Environment Variables

Variable Default Description
GATEWAY_HOST 0.0.0.0 Server bind address
GATEWAY_PORT 7860 Server port
GATEWAY_ADMIN_KEY (none) Admin API authentication key
GOOGLE_API_KEY (none) Google AI API key (per-org in DB)

Running

cd pipecat-flow
uv run python -m gateway.main

The server starts on http://0.0.0.0:7860 and is exposed via Cloudflare at bots.astradial.com.


WebSocket API

Endpoint

ws://bots.astradial.com/ws/{org_id}/{bot_id}?key={api_key}

Handshake Protocol

After WebSocket connection, the client must send two messages to initialize the Twilio-compatible transport:

Message 1: Connected

{
  "event": "connected",
  "protocol": "Call",
  "version": "1.0.0"
}

Message 2: Start

{
  "event": "start",
  "start": {
    "streamSid": "unique_stream_id",
    "callSid": "unique_call_id",
    "customParameters": {
      "provider": "astrapbx"
    }
  }
}

Provider Detection

If customParameters.provider is "astrapbx", the gateway uses the AstraPBXSerializer (binary PCM). Otherwise, it uses the TwilioFrameSerializer (ulaw base64 JSON).

Audio Frames

After handshake, audio flows as:

  • AstraPBX mode: Binary WebSocket frames containing raw 16-bit signed linear PCM at 8kHz
  • Twilio mode: Text WebSocket frames with JSON {"event": "media", "media": {"payload": "<base64 ulaw>"}}

Creating a New Bot

1. Create the bot module

mkdir bots/my_bot

Create bots/my_bot/__init__.py:

from pipecat_flows import FlowArgs, FlowsFunctionSchema, NodeConfig

ROLE = "You are a helpful assistant for Acme Corp..."

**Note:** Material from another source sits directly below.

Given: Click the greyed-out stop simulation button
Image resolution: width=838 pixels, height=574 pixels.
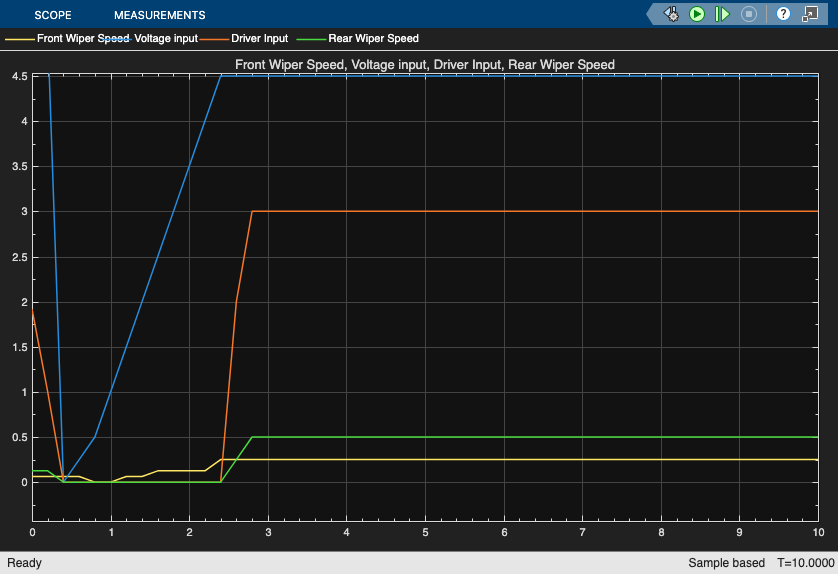Looking at the screenshot, I should (x=749, y=14).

async def handle_greeting(args: FlowArgs) -> tuple[dict, NodeConfig]:
    return {}, create_main_node()

greeting_schema = FlowsFunctionSchema(
    name="greet_customer",
    description="Customer has been greeted and wants to proceed",
    properties={},
    required=[],
    handler=handle_greeting,
)

def create_welcome_node() -> NodeConfig:
    return NodeConfig(
        name="welcome",
        role_message=ROLE,
        task_messages=[{
            "role": "user",
            "content": "Greet the customer and ask how you can help."
        }],
        functions=[greeting_schema],
        respond_immediately=True,
    )

def create_main_node() -> NodeConfig:
    # ... define your conversation flow
    pass

2. Register in the database

# Via admin API
curl -X POST 'http://localhost:7860/admin/bots' \
  -H 'Authorization: Bearer <admin_key>' \
  -H 'Content-Type: application/json' \
  -d '{
    "org_id": "<org_uuid>",
    "name": "My Bot",
    "module_path": "my_bot",
    "gemini_model": "gemini-3.1-flash-live-preview",
    "gemini_voice_id": "Kore"
  }'

3. Connect from AstraPBX

Create a user with routing_type: 'ai_agent' and the bot's WebSocket URL as routing_destination:

INSERT INTO users (org_id, username, extension, routing_type, routing_destination)
VALUES ('<org_id>', 'My Bot', '1003', 'ai_agent',
  'ws://bots.astradial.com/ws/<org_id>/<bot_id>?key=<api_key>');

Then regenerate the dialplan.


Gemini Live LLM

The gateway uses Gemini Live (gemini-3.1-flash-live-preview) for real-time voice conversations:

  • Native audio I/O — no separate STT/TTS services needed
  • Function calling — LLM calls functions to transition between flow nodes
  • Interruption support — users can interrupt the bot mid-sentence
  • Voice selection — configurable voice ID per bot (e.g., Kore, Puck, Charon)

VAD Settings

Voice Activity Detection uses Silero with these defaults:

Parameter Value Description
confidence 0.7 VAD confidence threshold
start_secs 0.2 Seconds of speech to trigger start
stop_secs 0.2 Seconds of silence to trigger stop
min_volume 0.6 Minimum audio volume threshold

Date

Documentation created: 2026-03-31